US’ retail giant Walmart Inc. is likely to announce the finalisation of its biggest acquisition deal with Flipkart, an Indian e-commerce mammoth, to buy 60 per cent stake in it at around US $ 20 billion alongside Google’s parent Alphabet that will take up 15 per cent share in the e-retailer.
It has also been cited that Walmart Chief Doug McMillon is also in the country, to make the final declaration regarding the same.
The latest update also cites that Sachin Bansal, the current Flipkart Group CEO, will sell his entire share in the company to Walmart; and with 5.2 per cent stake under his name, Binny Bansal, COO, is expected to be named as the new Chairman of the company, as reported.

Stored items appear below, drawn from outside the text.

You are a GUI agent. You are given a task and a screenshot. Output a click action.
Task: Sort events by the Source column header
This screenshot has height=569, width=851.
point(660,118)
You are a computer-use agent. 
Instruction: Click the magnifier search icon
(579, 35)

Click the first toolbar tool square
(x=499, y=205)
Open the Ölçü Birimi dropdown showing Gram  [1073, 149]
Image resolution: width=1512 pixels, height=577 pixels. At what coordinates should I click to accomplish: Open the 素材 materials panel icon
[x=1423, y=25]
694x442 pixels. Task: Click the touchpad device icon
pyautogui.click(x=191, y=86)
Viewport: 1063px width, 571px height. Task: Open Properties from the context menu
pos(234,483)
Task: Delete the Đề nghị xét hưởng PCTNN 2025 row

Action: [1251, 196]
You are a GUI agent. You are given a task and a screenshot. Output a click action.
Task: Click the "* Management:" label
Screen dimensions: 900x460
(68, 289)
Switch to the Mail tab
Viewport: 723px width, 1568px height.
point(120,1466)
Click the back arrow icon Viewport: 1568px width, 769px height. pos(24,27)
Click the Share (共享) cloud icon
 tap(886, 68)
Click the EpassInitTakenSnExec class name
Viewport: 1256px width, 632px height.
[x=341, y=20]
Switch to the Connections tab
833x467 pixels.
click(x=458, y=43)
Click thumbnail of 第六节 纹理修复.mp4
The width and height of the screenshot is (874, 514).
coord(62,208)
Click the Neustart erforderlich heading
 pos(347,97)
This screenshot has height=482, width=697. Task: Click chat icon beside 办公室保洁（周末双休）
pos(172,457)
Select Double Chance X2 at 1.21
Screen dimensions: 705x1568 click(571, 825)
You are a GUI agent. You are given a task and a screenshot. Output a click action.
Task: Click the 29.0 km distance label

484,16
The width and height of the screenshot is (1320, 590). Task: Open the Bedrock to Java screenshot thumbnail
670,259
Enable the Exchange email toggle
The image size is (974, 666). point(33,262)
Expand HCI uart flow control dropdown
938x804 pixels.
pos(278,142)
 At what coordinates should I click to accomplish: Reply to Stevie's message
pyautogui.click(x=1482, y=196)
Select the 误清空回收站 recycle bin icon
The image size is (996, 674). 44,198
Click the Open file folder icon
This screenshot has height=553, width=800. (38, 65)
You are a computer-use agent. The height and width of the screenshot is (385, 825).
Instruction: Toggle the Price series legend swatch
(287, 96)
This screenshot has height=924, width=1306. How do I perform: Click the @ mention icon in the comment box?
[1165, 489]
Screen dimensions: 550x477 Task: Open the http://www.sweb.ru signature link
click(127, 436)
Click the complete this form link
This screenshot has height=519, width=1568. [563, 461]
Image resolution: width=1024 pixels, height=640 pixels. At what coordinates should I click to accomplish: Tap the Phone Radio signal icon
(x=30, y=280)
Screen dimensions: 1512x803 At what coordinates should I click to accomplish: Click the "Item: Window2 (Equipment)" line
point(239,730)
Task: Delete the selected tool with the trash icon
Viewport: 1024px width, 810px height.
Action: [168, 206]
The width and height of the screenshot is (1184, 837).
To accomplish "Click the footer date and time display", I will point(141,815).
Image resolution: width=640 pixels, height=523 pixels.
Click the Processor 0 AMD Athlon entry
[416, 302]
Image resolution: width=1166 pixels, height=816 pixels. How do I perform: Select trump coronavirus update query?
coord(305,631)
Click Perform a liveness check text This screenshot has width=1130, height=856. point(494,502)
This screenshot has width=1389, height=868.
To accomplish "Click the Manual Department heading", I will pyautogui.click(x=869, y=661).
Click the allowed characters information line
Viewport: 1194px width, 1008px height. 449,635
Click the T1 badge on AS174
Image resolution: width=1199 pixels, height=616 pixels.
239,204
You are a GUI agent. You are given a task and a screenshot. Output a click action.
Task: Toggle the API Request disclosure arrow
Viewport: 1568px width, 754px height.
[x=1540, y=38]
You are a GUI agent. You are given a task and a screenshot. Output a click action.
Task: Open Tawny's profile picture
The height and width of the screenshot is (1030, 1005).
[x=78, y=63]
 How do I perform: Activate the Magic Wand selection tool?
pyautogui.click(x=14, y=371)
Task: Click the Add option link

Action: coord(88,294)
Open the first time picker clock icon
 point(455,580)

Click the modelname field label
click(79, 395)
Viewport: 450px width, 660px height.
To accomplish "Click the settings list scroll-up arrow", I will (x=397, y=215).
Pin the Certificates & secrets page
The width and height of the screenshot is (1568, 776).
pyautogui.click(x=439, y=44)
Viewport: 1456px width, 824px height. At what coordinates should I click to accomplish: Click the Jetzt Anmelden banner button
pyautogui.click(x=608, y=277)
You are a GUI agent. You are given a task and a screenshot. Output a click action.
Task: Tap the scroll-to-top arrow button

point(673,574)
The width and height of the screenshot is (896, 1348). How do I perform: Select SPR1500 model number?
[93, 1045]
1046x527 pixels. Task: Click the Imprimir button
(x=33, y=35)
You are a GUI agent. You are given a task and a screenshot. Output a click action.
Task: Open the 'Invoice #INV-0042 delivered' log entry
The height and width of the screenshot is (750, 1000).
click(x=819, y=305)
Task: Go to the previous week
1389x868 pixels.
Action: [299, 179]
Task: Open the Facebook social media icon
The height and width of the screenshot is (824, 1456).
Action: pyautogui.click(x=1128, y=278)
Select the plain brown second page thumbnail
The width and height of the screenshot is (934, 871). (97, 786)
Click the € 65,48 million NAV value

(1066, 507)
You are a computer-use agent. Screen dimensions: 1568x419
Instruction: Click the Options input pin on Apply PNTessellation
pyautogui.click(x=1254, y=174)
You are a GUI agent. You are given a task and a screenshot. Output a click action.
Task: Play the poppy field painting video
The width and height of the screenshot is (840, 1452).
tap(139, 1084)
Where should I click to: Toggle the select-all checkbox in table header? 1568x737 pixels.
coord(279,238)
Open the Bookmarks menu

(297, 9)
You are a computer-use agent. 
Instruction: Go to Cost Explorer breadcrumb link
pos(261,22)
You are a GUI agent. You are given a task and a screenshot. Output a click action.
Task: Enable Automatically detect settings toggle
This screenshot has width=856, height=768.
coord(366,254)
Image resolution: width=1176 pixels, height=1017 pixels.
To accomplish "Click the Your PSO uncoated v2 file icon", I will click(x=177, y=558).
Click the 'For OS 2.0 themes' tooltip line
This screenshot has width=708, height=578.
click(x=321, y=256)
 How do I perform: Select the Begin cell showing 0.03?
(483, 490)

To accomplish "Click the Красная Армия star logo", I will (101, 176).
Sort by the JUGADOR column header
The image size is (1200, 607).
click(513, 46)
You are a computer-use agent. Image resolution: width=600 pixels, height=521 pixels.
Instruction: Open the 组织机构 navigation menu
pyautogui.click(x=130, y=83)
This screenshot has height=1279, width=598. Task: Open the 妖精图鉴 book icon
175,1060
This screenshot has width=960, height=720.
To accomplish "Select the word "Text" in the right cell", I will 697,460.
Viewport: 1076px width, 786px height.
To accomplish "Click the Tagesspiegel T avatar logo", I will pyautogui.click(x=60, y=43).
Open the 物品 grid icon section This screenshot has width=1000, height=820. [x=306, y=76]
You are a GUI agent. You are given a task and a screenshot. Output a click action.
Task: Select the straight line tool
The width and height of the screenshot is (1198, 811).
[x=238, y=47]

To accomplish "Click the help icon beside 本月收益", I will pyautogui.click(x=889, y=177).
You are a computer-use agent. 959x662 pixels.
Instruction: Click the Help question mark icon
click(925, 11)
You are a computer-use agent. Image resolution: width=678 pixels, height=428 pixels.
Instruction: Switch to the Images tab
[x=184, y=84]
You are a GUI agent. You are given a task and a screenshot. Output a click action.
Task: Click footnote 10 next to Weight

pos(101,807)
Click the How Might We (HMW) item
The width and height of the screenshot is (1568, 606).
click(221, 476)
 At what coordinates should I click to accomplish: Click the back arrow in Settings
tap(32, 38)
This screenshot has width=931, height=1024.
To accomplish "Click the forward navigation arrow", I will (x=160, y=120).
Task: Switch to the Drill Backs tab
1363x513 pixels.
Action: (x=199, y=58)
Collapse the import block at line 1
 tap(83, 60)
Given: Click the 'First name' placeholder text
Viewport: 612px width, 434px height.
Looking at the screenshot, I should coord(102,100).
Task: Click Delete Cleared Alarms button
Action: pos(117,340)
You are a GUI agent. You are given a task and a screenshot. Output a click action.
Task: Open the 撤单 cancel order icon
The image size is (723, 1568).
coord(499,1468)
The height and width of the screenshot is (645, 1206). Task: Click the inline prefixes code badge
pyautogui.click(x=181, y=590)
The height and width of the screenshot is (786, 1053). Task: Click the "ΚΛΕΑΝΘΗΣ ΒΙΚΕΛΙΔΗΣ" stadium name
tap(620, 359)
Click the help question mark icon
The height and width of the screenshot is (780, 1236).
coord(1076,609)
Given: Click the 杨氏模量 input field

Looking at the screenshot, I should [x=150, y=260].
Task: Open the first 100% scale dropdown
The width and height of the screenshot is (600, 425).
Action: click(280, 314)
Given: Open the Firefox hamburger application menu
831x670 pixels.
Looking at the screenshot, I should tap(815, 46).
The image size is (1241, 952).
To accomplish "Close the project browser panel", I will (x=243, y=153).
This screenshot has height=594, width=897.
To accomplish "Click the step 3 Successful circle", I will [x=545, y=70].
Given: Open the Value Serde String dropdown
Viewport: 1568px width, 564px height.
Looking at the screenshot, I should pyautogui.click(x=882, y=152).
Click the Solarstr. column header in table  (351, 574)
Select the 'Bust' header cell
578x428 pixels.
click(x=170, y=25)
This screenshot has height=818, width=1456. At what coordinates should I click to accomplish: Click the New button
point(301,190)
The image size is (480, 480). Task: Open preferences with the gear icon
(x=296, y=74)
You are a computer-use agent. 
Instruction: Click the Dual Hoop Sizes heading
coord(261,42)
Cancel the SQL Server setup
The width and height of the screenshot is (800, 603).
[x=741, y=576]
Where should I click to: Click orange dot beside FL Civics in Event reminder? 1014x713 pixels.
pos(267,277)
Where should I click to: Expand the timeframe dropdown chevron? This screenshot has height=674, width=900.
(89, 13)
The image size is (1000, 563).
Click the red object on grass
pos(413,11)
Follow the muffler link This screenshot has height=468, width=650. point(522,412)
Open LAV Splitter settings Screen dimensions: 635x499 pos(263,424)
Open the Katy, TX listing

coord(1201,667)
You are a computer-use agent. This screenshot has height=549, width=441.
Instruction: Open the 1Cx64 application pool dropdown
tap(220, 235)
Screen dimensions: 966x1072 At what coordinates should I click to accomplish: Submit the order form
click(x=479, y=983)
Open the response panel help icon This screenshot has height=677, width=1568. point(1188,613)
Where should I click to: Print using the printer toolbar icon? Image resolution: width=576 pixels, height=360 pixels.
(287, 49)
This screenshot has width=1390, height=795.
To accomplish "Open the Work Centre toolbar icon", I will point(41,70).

Walmart’s path to acquiring shares in the Indian e-commerce giant, Flipkart, witnessed some obstacles; as, to kill the tax liability, Softbank (that funds Flipkart) decided to keep its shares for another 1 year which seems to have sorted.
The Confederation of All India Traders (CAIT) further made things complex, as the trader’s body demanded details of the much-hyped deal.
In a statement issued, CAIT cited, “The deal should be disallowed since it will entice more loss funding and predatory pricing on e-commerce which is already choked with malpractices.”
CAIT further stated that despite having clear FDI rules and policies, foreign companies are choosing as an escape route, be it in retail or in the online market. Trader’s body even alleged that Walmart failed to enter the Indian market through FDI and that is why they are trying e-commerce route which is going to be dangerous for the trading community.
Reportedly, US-based retail mammoth’s previous move with Bharti Enterprises to make its mark on the Indian retail industry failed. Currently, Walmart has 21 BestBuy stores in India it sells 5,000+ products.
Walmart is already facing a stiff competition from Amazon in the US and Alibaba in China. The retailer seems to have taken the similar route in India that it did in China, to counter Alibaba by acquiring Jet.com for US $ 3 billion. Flipkart hold the maximum share in the e-retail industry in India, and by obtaining majority stake in it, Walmart will make a big foray into Indian e-commerce.
It’s worth mentioning here that Amazon is the biggest arch-rival of Flipkart in India and even made an offer to buy 60 per cent share in it, but the same was reportedly declined by the latter.